Among the lines below, a stretch begins at the one with "Given: Click the spicy" and ends at the one with "Task: Click the invite participants icon". Repeat that stretch exactly, ends included.

(Stored data entries)
++++++++
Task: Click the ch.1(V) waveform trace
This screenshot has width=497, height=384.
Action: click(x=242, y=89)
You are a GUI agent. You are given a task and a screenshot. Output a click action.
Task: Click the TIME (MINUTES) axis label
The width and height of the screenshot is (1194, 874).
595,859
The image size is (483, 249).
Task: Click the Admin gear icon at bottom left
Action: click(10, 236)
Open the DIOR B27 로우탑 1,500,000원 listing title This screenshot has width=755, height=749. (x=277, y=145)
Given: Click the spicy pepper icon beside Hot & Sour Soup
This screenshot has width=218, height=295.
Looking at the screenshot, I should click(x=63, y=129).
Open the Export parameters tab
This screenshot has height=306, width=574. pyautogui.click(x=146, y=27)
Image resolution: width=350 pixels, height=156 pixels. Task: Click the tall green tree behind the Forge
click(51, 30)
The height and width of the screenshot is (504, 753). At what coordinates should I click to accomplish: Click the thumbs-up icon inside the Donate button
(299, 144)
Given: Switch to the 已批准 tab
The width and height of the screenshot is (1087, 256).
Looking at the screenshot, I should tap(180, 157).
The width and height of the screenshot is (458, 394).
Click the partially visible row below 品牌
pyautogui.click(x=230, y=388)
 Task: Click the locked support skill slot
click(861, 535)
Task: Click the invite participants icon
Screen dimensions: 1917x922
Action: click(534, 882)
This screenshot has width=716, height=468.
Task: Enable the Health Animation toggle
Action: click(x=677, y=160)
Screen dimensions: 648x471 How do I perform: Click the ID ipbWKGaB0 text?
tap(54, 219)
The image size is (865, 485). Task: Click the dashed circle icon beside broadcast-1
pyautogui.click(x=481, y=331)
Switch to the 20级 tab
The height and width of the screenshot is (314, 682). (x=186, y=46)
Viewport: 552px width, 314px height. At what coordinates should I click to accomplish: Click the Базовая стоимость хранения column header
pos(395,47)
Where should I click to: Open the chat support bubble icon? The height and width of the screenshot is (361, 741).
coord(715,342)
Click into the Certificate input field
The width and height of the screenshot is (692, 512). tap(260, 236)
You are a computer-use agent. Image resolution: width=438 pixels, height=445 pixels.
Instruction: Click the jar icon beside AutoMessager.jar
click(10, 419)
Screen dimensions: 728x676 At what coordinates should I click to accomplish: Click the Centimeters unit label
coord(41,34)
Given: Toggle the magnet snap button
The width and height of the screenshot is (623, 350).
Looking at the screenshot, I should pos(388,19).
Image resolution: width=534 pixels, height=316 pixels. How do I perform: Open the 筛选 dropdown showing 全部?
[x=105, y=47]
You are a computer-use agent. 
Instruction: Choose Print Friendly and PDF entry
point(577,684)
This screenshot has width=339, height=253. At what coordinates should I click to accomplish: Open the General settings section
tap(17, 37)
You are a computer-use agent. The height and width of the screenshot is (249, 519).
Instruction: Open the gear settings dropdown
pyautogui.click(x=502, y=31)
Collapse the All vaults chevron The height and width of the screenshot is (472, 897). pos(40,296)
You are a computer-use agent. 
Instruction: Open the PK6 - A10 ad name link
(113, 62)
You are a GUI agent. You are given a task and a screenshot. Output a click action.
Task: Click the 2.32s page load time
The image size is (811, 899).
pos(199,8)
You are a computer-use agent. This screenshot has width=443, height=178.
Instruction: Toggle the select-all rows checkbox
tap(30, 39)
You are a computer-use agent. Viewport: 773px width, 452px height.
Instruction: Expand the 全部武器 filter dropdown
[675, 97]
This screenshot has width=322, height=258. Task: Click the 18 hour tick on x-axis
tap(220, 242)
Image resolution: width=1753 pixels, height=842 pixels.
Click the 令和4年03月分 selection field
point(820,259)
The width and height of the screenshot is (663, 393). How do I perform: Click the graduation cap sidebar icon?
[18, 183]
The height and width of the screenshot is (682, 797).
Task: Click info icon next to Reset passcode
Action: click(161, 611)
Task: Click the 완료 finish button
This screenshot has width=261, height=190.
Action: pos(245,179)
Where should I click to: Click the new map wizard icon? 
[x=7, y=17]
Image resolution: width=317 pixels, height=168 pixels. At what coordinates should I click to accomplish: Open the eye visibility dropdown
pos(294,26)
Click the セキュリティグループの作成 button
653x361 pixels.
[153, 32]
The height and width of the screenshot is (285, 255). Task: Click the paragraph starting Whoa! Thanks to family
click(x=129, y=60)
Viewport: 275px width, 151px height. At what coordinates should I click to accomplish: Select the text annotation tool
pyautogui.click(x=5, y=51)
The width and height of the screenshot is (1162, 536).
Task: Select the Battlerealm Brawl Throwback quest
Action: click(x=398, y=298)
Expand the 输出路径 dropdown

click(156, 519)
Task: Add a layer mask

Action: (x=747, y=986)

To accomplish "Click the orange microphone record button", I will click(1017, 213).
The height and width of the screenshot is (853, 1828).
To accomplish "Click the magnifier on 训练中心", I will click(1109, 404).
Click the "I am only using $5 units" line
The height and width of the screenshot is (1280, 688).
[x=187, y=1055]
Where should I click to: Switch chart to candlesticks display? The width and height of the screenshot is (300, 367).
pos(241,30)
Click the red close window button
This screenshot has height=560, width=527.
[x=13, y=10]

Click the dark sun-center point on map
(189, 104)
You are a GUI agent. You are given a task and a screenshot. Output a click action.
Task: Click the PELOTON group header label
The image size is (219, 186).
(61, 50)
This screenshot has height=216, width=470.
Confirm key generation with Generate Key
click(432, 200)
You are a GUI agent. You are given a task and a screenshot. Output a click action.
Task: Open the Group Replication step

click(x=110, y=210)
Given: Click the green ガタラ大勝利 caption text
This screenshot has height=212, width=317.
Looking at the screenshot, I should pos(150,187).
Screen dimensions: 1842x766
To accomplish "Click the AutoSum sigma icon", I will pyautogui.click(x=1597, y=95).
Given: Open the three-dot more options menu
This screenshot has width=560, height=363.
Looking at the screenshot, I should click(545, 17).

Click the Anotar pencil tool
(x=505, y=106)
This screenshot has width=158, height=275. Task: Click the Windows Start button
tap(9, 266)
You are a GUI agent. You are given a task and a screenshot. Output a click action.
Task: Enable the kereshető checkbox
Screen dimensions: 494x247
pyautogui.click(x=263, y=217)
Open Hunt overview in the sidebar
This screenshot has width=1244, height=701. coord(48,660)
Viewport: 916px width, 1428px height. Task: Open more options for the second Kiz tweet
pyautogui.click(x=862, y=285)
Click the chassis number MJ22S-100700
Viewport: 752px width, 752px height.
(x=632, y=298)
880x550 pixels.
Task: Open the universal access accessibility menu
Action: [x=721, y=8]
++++++++
Answer to this task.
Given: Click the spicy pepper icon beside Hot & Sour Soup
This screenshot has width=218, height=295.
Looking at the screenshot, I should click(x=63, y=129).
Open the Export parameters tab
This screenshot has height=306, width=574. pyautogui.click(x=146, y=27)
Image resolution: width=350 pixels, height=156 pixels. Task: Click the tall green tree behind the Forge
click(51, 30)
The height and width of the screenshot is (504, 753). At what coordinates should I click to accomplish: Click the thumbs-up icon inside the Donate button
(299, 144)
Given: Switch to the 已批准 tab
The width and height of the screenshot is (1087, 256).
Looking at the screenshot, I should tap(180, 157).
The width and height of the screenshot is (458, 394).
Click the partially visible row below 品牌
pyautogui.click(x=230, y=388)
 Task: Click the locked support skill slot
click(861, 535)
Task: Click the invite participants icon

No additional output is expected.